Coadsorption of carbon monoxide and hydrogen on a Ni(111) surface: Influence of the "surface carbide"

Abstract

Vibrational electron energy loss spectroscopy (HRELS) combined with LEED, work function changes and thermodesorption measurements have been used to study H2CO interactions on a Ni(111) surface. Coadsorption of H2 and CO on a Ni(111) surface, maintained at 140°C and then cooled down to room temperature, under the reactional mixture, leads to the appearance of three surface species: (a) a weakly bonded CO thermally desorbed around 75°C and exhibiting a ν-C0 frequency loss peak near 221 meV; (b) an oxyhydrocarbonated compound characterized by vibrations at 362, 178 and 168 meV and by simultaneous desorption of H2 and CO at 180°C; (c) a hydrocarbonated species which dehydrogenates at 280°C and exhibits vibrations at 376 and 95 meV. Since disproportionation of CO occurs at 140°C and leaves the so called "surface carbide" behind, it is possible that this carbide plays an important role in the formation of the observed surface species.
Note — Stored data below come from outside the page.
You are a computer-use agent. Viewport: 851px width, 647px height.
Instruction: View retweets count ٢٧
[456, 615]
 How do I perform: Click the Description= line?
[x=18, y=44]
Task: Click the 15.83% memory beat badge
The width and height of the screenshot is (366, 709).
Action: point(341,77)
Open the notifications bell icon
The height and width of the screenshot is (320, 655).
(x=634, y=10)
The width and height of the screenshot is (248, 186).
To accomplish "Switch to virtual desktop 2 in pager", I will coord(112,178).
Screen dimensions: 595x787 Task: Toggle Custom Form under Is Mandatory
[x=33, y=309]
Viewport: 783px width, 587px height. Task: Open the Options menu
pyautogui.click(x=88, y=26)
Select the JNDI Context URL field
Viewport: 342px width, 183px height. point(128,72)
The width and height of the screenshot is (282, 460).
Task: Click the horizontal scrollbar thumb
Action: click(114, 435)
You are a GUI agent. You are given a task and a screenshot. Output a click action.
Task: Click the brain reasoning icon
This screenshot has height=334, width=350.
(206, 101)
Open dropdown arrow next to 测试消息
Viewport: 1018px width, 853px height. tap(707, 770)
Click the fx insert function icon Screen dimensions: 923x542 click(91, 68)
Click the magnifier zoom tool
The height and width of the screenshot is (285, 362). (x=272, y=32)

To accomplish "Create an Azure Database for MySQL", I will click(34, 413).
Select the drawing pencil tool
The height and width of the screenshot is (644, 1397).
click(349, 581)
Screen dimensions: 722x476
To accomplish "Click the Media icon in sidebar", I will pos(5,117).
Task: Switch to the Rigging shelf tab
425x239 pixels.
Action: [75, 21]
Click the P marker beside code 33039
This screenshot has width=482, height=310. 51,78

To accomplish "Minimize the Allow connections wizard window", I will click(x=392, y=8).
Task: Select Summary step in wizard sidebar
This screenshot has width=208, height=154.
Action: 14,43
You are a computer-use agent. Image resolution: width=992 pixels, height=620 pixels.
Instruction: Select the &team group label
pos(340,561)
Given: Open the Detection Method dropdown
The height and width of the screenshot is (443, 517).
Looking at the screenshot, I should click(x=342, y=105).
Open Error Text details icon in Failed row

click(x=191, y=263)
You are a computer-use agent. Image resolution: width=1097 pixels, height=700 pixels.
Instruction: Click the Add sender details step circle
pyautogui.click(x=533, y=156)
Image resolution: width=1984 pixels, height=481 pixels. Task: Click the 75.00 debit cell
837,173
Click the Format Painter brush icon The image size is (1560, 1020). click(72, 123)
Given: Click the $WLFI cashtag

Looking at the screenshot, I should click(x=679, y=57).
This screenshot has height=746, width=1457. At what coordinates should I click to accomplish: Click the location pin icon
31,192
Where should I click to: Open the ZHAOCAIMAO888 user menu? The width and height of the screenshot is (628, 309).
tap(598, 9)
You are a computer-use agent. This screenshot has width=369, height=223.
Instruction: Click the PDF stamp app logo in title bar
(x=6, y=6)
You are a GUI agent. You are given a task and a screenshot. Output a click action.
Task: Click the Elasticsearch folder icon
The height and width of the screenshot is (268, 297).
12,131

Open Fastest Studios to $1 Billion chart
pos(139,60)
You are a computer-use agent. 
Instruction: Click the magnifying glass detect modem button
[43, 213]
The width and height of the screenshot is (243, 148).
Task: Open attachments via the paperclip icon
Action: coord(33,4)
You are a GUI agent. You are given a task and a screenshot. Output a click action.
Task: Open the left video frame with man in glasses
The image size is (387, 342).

In fact, coadsorption of CO and H2, at room temperature on a carburized Ni(111) surface, allows the appearance of the weakly bonded CO in addition to the oxyhydrocarbonated species. Nevertheless, the third species (hydrocarbonated) is then not observed. Tentative identification of the different surface complexes is developed by reference to their vibrational spectra. © 1979.